Data records »
━━━━━━━━

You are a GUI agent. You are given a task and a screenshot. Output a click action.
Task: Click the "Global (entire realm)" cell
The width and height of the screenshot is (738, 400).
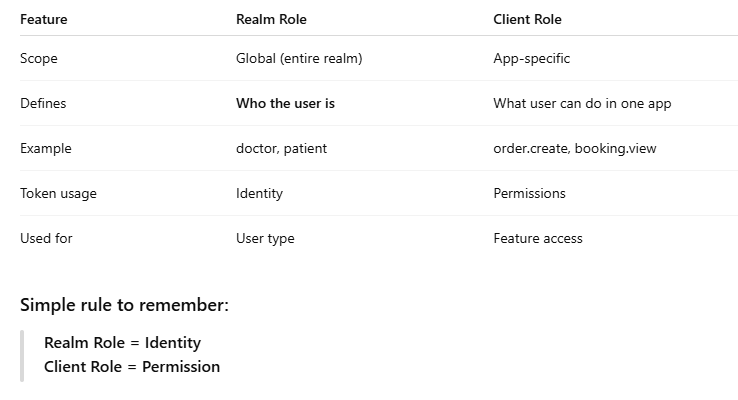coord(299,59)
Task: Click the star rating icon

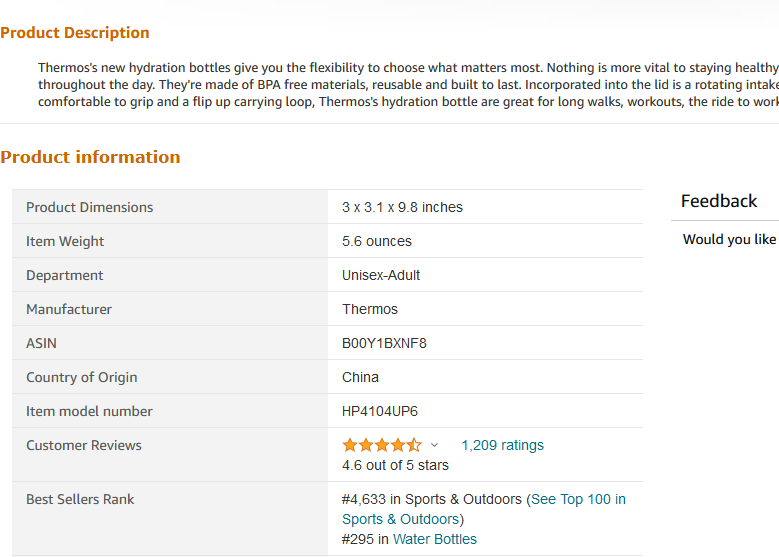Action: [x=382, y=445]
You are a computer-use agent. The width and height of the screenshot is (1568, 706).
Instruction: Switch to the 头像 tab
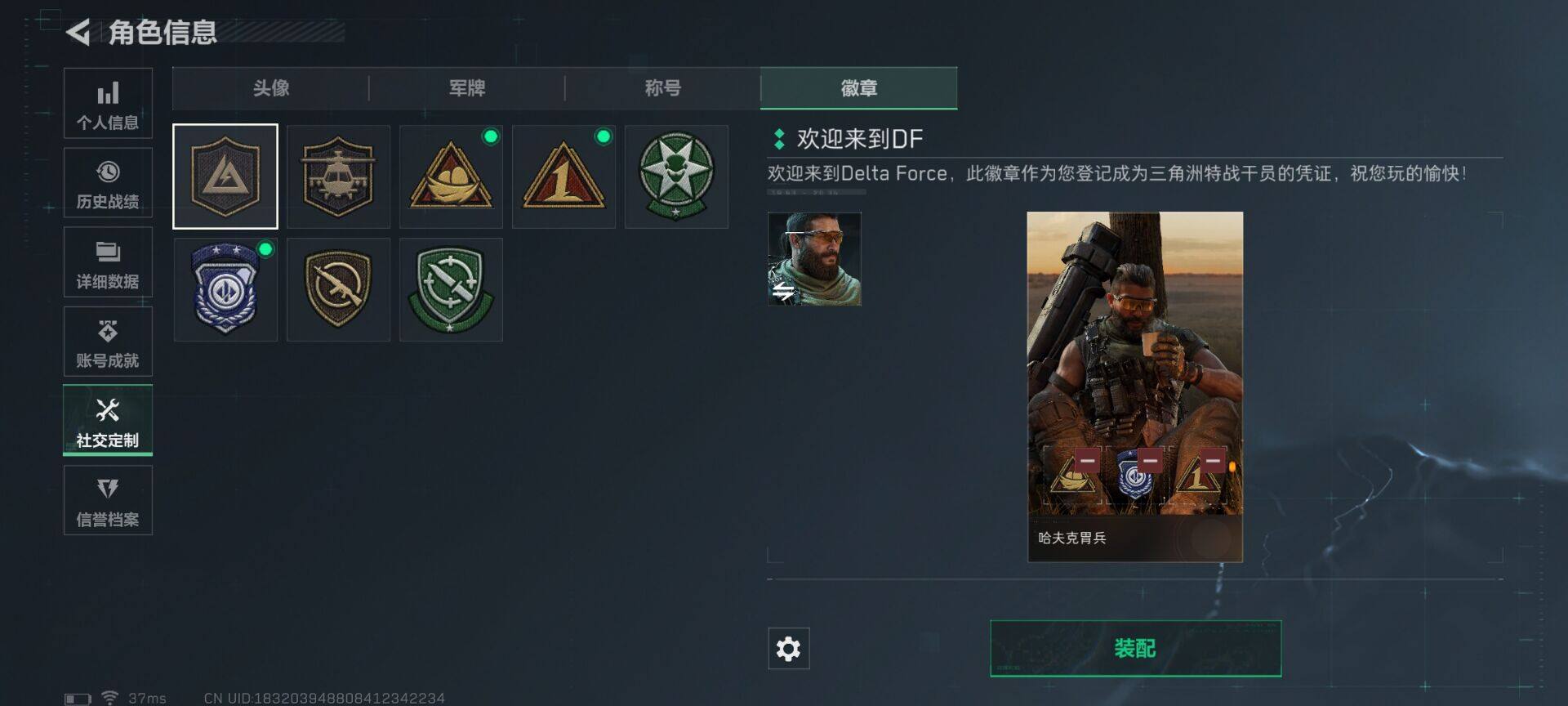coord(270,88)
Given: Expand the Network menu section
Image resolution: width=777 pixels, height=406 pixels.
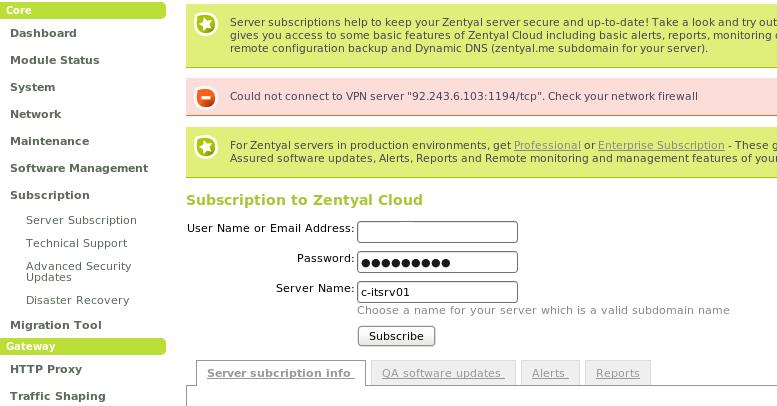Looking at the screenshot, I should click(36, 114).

━━━━━━━━

Task »
Wherever the string "agent" appears in the entries, copy that line.

Solved problem »
You are a GUI agent. You are given a task and a screenshot. Output a click action.
You are a computer-use agent. The width and height of the screenshot is (1568, 706).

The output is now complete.